** Opening DATASET RECORDS block **

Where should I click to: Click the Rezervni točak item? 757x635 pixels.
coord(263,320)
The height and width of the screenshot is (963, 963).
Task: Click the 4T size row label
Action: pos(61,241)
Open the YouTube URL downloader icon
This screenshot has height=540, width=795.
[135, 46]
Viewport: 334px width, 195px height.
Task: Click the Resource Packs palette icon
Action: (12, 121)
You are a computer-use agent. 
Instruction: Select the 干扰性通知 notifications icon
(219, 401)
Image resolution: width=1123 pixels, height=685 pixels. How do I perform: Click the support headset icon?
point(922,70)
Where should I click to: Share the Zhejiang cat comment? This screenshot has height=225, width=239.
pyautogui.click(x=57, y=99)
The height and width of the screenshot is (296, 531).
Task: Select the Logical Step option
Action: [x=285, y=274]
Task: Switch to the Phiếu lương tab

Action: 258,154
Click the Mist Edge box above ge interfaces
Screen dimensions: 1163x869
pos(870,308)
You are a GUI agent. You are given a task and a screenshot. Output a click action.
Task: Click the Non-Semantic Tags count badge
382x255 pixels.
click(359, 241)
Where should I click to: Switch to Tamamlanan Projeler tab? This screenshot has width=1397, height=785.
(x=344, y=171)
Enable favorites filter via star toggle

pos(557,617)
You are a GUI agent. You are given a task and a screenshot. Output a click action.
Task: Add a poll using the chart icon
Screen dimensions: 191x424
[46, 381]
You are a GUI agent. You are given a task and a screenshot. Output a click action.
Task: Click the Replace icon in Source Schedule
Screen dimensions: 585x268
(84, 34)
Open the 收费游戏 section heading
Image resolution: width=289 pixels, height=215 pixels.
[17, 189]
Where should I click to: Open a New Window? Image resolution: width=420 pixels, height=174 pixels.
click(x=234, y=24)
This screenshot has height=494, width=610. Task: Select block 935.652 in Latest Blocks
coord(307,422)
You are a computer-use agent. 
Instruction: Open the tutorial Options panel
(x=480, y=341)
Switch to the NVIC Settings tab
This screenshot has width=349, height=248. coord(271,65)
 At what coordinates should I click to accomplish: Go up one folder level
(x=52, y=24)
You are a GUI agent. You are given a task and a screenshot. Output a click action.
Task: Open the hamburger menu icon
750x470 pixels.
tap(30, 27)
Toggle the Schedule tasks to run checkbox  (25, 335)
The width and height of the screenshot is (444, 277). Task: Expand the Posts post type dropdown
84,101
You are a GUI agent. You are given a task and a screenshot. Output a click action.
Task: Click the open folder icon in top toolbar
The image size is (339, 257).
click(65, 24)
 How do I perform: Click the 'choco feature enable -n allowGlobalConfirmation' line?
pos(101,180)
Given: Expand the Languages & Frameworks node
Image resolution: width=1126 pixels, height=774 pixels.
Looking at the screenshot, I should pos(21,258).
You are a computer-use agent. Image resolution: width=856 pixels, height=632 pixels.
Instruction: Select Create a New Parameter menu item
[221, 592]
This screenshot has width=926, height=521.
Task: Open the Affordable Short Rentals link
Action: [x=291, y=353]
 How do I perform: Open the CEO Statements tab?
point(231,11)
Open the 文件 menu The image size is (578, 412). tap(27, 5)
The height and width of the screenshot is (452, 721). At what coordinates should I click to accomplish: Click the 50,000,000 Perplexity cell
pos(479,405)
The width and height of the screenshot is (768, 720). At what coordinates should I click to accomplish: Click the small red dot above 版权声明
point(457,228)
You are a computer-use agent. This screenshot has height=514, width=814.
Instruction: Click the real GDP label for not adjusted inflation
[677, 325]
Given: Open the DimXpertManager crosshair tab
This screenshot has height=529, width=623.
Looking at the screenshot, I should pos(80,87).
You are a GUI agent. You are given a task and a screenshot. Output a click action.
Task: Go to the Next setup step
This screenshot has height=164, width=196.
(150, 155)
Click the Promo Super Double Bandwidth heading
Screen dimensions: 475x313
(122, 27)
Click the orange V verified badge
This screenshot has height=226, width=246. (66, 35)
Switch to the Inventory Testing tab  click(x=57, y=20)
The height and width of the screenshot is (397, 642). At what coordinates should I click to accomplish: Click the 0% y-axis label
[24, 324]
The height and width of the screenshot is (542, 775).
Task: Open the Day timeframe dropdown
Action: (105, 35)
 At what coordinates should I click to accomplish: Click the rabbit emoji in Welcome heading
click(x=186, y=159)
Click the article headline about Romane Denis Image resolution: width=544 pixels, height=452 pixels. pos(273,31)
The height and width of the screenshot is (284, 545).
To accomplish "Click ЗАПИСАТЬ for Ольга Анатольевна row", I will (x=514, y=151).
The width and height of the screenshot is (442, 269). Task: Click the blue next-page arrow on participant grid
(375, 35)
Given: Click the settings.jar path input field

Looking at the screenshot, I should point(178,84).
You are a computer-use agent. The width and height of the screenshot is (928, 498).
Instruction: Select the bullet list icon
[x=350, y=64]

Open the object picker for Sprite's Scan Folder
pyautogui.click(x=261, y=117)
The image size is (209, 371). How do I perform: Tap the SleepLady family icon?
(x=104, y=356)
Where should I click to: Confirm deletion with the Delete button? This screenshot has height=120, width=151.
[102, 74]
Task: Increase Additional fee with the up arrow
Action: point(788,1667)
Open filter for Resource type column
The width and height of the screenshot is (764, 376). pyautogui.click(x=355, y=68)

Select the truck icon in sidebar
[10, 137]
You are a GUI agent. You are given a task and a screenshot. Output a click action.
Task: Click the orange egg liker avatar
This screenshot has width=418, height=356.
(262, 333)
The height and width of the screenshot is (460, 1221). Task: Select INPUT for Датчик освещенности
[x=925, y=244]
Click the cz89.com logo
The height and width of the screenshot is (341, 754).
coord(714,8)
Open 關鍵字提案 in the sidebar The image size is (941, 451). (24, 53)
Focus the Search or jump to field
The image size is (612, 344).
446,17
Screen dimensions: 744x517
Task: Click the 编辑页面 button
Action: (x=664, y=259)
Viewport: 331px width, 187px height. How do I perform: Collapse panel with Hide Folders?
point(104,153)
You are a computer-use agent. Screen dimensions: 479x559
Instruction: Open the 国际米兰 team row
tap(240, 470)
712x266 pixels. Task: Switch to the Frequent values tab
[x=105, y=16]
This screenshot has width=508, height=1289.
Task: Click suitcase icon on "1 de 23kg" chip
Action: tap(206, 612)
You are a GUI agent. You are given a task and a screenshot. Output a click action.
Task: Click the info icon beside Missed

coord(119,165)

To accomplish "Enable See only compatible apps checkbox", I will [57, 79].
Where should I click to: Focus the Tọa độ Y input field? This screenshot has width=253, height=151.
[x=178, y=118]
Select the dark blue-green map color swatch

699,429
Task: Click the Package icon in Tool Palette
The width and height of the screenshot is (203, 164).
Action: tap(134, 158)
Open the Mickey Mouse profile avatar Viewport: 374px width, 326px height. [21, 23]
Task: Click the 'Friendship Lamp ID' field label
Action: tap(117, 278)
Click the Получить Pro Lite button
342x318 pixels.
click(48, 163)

** Closing DATASET RECORDS block **

Look above for the line that contains "Image resolution: width=1126". Starting there, transcribe every line exactly until you have copied the line that contains "You are a computer-use agent. This".

# RESPONSE BELOW
Image resolution: width=1126 pixels, height=774 pixels.
Looking at the screenshot, I should pos(21,258).
You are a computer-use agent. Image resolution: width=856 pixels, height=632 pixels.
Instruction: Select Create a New Parameter menu item
[221, 592]
This screenshot has width=926, height=521.
Task: Open the Affordable Short Rentals link
Action: [x=291, y=353]
 How do I perform: Open the CEO Statements tab?
point(231,11)
Open the 文件 menu The image size is (578, 412). tap(27, 5)
The height and width of the screenshot is (452, 721). At what coordinates should I click to accomplish: Click the 50,000,000 Perplexity cell
pos(479,405)
The width and height of the screenshot is (768, 720). At what coordinates should I click to accomplish: Click the small red dot above 版权声明
point(457,228)
You are a computer-use agent. This screenshot has height=514, width=814.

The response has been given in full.